**SOURCE RECORDS**

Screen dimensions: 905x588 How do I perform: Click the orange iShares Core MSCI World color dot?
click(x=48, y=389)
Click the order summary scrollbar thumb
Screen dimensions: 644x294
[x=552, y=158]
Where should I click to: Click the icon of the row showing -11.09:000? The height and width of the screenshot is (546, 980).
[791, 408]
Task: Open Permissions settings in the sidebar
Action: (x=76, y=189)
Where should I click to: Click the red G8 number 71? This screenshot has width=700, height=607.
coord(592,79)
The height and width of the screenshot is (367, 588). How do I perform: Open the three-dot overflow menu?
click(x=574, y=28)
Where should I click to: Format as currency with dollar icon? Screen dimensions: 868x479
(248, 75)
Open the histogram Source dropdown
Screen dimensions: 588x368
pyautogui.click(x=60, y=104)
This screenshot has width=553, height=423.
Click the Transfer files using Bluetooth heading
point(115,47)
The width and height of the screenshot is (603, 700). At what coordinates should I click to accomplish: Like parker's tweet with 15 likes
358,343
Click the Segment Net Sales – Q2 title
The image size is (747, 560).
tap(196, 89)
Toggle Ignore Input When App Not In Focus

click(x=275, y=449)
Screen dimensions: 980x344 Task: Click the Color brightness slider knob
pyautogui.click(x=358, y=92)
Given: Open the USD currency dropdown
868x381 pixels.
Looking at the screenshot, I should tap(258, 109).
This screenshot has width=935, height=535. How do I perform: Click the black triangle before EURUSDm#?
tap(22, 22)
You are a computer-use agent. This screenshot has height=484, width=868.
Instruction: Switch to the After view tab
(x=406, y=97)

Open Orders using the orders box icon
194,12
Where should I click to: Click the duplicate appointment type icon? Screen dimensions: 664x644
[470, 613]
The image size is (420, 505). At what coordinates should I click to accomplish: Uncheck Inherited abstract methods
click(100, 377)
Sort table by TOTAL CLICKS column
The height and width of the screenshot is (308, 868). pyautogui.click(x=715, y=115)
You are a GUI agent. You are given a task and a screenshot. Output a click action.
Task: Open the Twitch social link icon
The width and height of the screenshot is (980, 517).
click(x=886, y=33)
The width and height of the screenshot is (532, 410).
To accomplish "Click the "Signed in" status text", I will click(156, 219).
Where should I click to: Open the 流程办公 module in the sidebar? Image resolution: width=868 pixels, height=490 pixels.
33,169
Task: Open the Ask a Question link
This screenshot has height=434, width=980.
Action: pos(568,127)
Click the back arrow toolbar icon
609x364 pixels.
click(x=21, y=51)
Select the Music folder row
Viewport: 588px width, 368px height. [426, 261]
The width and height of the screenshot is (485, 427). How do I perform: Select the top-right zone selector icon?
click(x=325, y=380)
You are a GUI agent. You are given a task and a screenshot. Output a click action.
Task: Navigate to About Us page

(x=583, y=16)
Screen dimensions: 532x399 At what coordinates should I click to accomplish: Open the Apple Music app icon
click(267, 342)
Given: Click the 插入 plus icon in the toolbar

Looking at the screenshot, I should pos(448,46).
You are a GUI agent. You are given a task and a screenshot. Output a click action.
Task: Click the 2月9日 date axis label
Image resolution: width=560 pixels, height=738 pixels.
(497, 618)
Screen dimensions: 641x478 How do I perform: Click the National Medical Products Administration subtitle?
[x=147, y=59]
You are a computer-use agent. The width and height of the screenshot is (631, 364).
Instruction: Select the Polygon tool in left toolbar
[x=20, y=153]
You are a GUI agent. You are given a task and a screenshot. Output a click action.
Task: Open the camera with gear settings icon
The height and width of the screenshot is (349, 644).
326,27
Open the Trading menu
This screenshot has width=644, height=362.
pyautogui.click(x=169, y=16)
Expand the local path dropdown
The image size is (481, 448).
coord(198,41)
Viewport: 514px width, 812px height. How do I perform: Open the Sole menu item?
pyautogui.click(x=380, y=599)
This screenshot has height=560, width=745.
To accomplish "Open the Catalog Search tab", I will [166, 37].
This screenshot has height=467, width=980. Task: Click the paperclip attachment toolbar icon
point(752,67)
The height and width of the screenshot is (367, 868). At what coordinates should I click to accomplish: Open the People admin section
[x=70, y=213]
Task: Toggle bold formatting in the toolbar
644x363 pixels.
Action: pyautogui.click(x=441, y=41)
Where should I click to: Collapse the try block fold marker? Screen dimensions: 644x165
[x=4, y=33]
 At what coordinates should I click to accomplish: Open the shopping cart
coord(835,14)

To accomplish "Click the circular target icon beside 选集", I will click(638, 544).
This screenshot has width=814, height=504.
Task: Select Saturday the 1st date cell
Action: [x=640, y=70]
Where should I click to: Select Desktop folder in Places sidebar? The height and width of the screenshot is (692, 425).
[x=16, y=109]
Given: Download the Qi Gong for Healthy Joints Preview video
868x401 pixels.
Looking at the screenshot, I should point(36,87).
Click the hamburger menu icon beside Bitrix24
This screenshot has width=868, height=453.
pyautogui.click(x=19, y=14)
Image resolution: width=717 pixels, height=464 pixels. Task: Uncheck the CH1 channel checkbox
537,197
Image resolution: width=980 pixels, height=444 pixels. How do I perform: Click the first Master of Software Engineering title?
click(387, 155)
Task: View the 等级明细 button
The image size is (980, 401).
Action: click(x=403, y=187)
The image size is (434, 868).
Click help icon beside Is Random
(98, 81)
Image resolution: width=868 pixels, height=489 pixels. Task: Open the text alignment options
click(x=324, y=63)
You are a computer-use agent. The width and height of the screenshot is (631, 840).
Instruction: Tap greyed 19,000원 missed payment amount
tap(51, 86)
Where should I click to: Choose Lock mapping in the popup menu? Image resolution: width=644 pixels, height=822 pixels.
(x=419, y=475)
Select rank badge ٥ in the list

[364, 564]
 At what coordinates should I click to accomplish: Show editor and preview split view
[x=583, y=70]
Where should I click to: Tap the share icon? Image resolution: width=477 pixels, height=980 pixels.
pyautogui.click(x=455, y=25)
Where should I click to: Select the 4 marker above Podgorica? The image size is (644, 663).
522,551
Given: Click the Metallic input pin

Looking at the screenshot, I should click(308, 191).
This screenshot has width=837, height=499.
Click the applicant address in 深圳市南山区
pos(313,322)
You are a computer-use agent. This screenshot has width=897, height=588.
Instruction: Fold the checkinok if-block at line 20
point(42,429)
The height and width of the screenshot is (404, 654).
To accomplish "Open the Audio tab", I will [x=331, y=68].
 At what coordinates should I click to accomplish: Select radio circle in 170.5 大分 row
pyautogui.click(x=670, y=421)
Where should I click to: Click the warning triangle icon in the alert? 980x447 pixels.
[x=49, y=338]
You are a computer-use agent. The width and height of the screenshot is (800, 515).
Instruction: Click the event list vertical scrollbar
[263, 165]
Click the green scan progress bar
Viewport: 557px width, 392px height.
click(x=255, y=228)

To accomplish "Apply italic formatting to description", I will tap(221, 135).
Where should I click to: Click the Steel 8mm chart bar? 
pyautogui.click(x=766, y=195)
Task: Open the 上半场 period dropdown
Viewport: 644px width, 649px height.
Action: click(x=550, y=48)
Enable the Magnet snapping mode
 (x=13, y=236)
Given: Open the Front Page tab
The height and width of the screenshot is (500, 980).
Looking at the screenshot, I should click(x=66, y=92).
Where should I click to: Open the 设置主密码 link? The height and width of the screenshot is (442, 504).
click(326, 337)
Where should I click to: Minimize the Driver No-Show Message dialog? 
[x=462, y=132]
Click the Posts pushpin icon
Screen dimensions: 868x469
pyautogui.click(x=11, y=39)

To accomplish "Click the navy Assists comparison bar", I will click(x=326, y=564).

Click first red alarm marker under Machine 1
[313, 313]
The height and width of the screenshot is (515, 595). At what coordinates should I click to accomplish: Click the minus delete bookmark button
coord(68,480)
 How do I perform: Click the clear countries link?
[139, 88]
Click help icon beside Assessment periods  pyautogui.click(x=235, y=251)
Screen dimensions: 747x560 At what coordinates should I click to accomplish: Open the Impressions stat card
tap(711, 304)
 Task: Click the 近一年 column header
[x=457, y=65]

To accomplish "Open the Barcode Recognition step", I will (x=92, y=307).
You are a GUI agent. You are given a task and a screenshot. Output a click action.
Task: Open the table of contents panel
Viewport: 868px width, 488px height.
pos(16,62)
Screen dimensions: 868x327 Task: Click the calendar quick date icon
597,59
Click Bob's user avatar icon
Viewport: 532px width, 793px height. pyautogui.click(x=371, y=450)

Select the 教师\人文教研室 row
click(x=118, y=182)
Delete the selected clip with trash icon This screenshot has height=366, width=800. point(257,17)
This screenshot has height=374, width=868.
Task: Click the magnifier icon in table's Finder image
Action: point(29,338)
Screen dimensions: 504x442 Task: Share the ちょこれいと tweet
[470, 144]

**WHAT IS BEING ASKED**
Across the records above, count the lines holding "computer" and write down only that count.

**TASK ANSWER**
5